--- DATA SHOWN Enclosed Below ---

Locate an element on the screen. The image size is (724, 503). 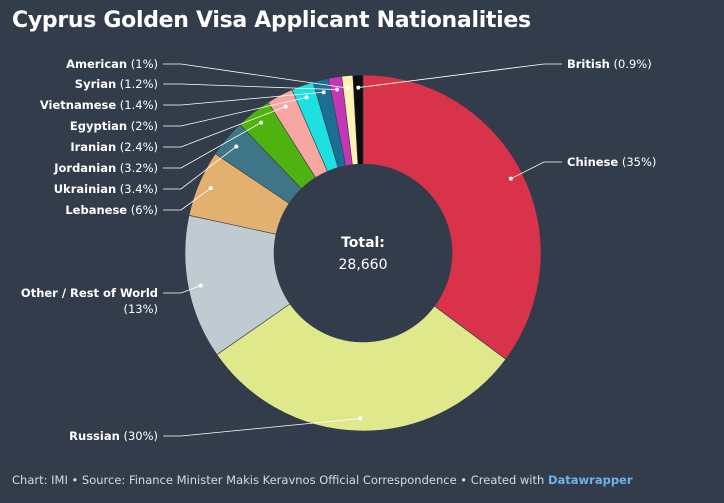
label-other-rest-of-world: Other / Rest of World (13%) is located at coordinates (90, 301).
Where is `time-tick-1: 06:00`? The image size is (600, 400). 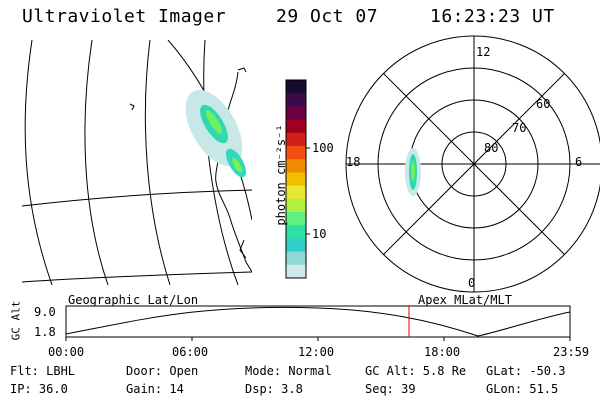
time-tick-1: 06:00 is located at coordinates (190, 352).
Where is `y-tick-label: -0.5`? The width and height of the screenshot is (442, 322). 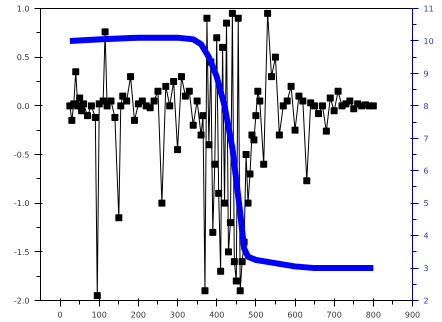 y-tick-label: -0.5 is located at coordinates (22, 155).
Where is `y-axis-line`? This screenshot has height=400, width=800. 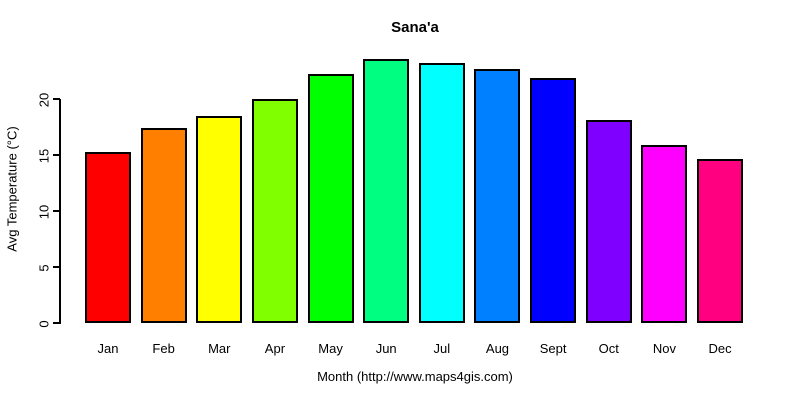 y-axis-line is located at coordinates (60, 212).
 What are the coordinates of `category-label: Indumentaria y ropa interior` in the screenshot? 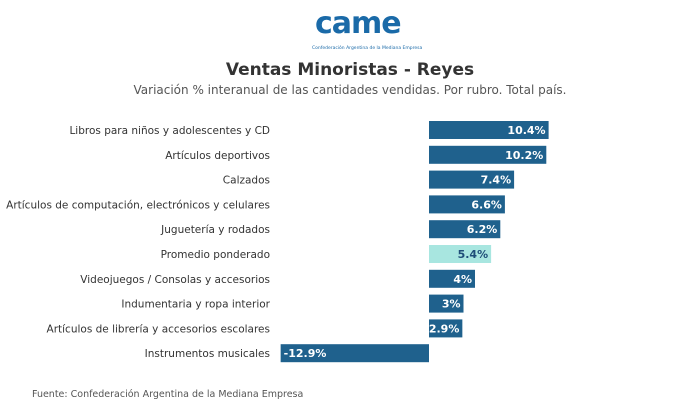 It's located at (196, 305).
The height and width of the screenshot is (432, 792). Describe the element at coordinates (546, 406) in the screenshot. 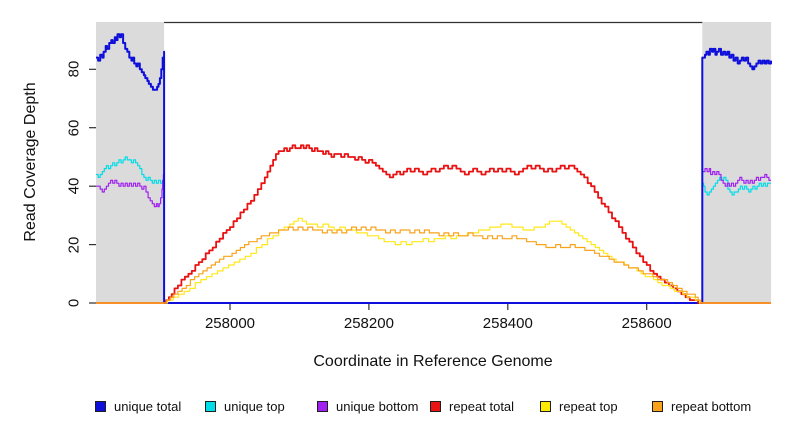

I see `repeat-top-swatch-icon` at that location.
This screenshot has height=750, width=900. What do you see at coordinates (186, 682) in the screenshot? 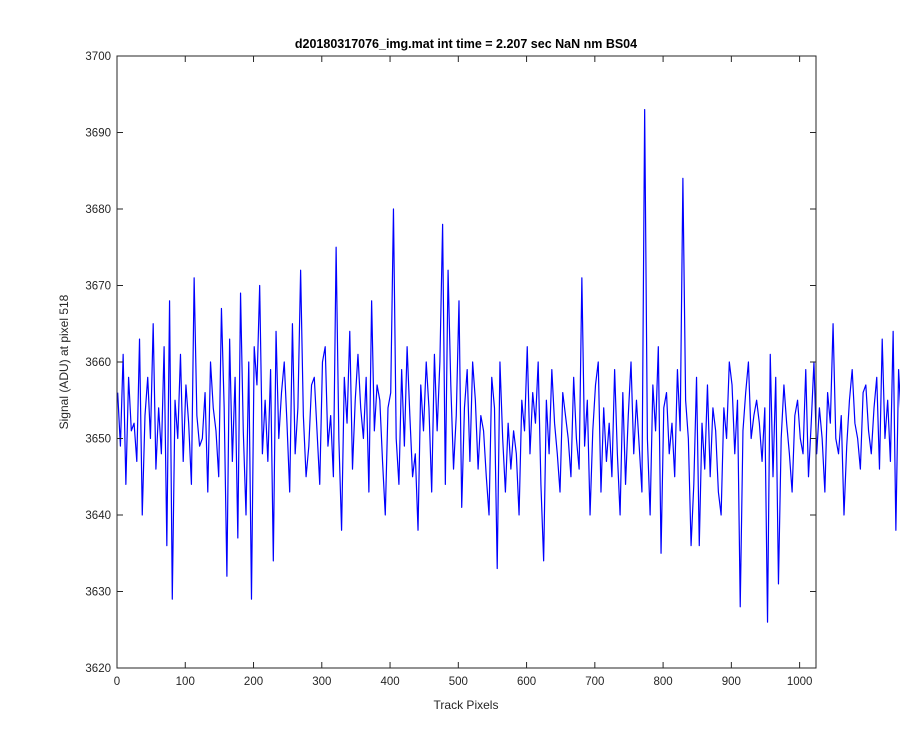
I see `x-tick-label: 100` at bounding box center [186, 682].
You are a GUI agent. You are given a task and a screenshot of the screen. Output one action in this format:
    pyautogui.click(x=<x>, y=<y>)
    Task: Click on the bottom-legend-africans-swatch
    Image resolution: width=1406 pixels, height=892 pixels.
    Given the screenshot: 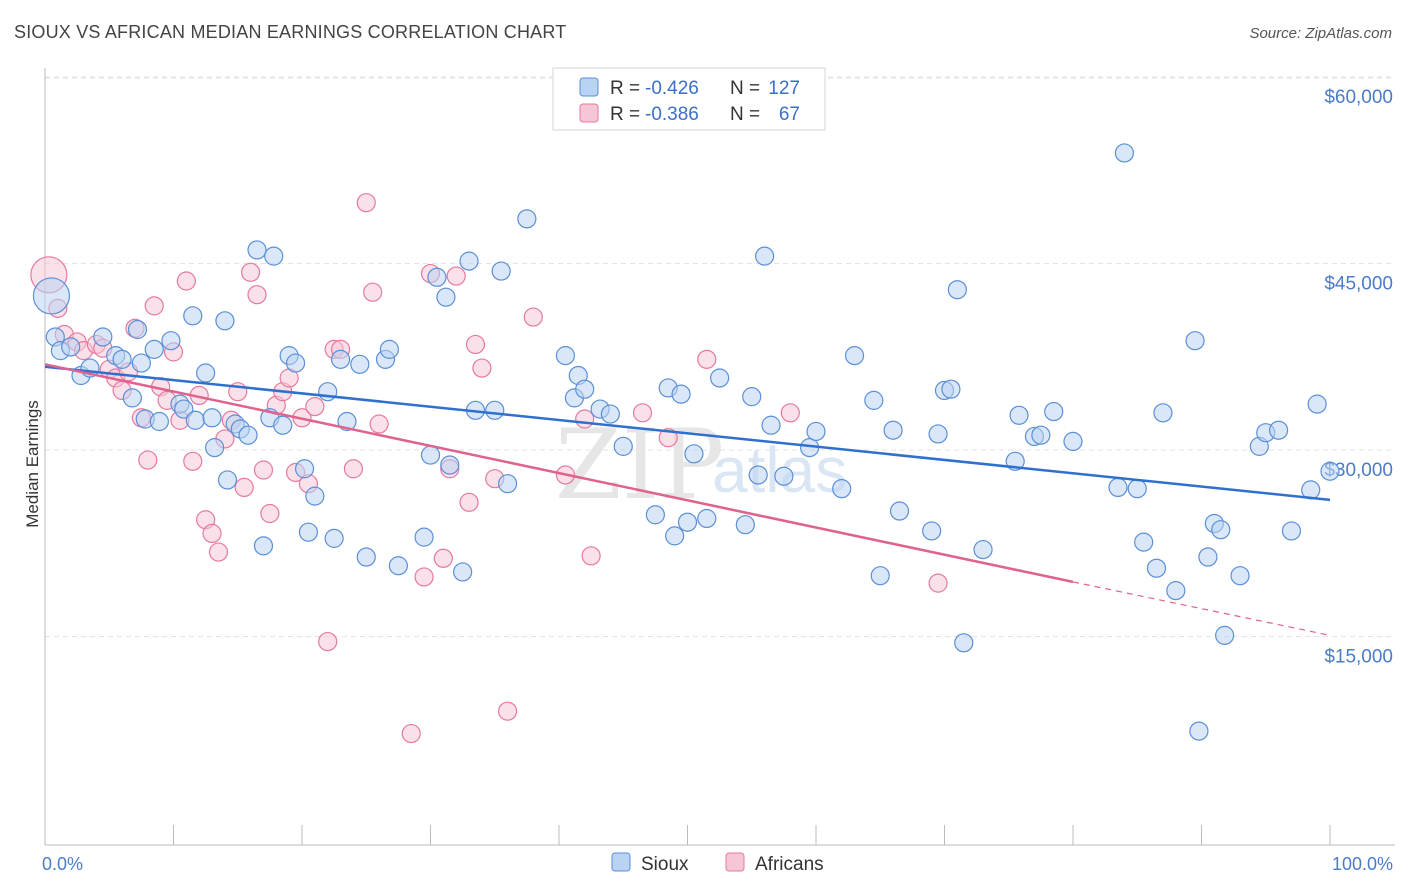 What is the action you would take?
    pyautogui.click(x=735, y=862)
    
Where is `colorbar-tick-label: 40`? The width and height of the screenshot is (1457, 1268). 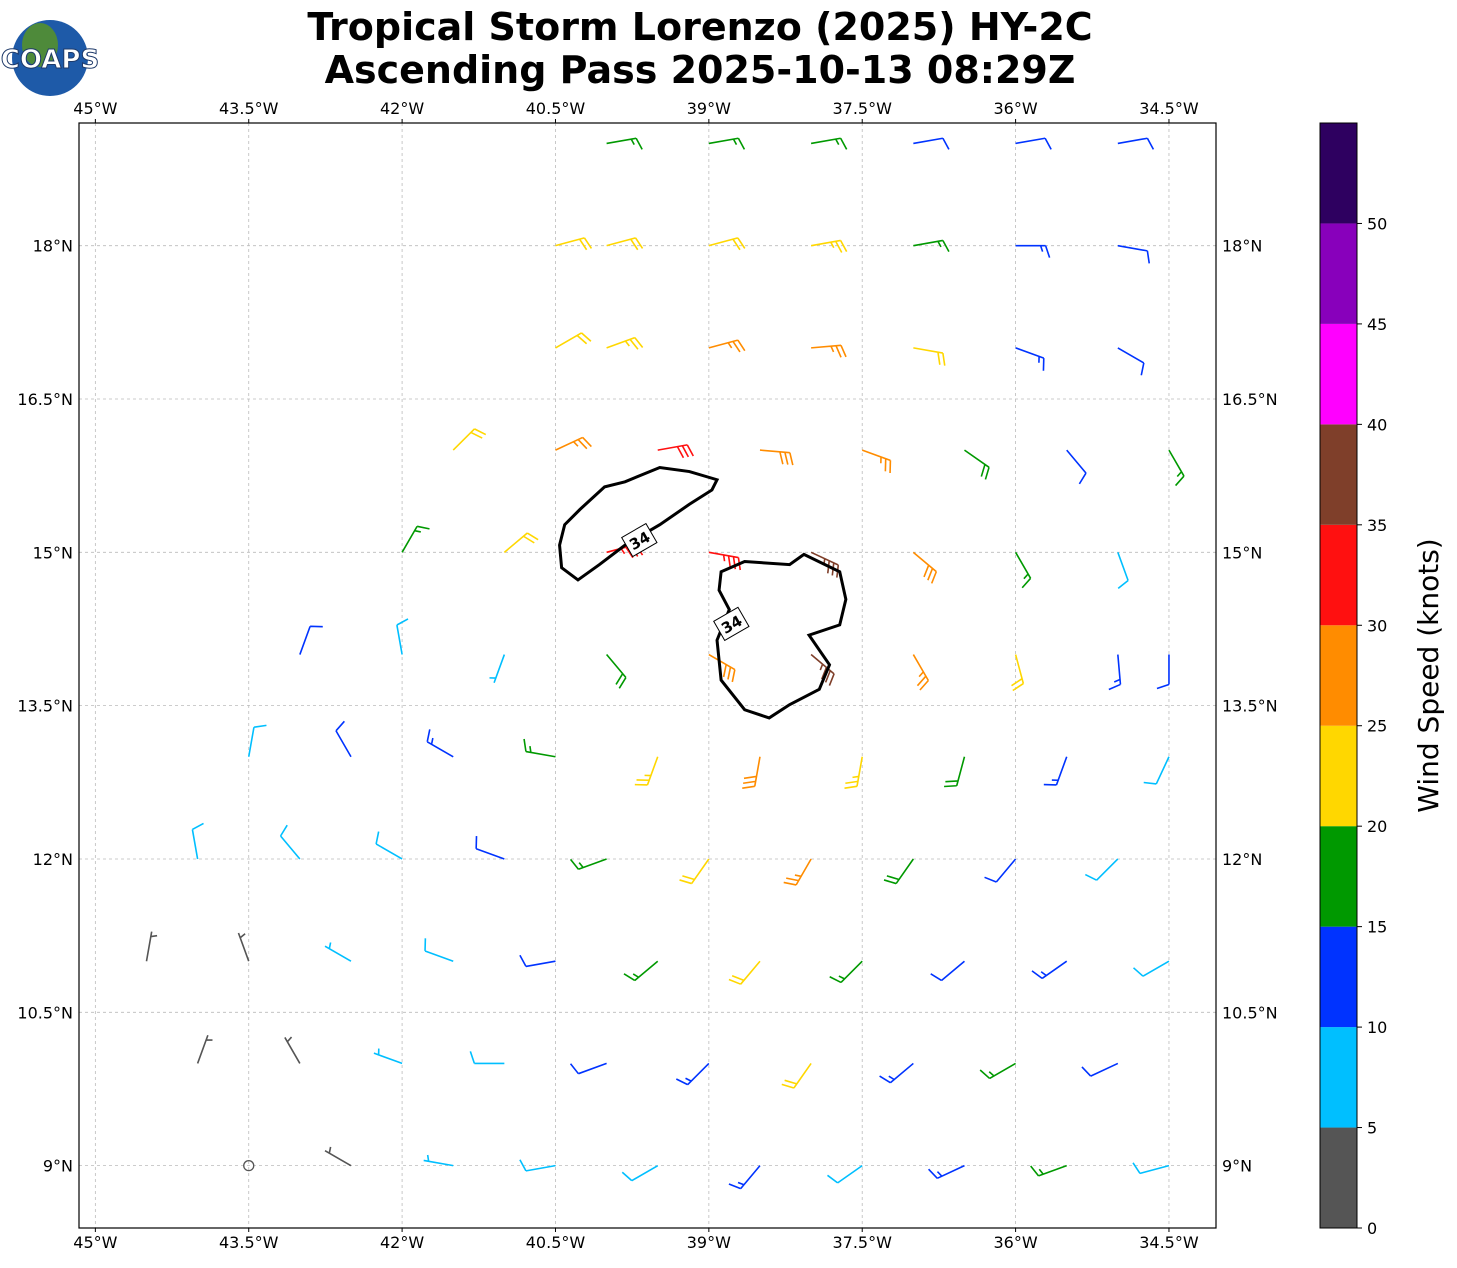 colorbar-tick-label: 40 is located at coordinates (1377, 424).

--- End of Enclosed DATA SHOWN ---

> **TASK**:
Render the entries as a numbered list, from the very first line through the line containing "time-tick-1: 06:00 is", skipping blank lines. Leave the pictures out.

> **WRITTEN ANSWER**:
1. Locate an element on the screen. The image size is (724, 503). 
2. label-other-rest-of-world: Other / Rest of World (13%) is located at coordinates (90, 301).
3. Where is `time-tick-1: 06:00`? The image size is (600, 400). 
4. time-tick-1: 06:00 is located at coordinates (190, 352).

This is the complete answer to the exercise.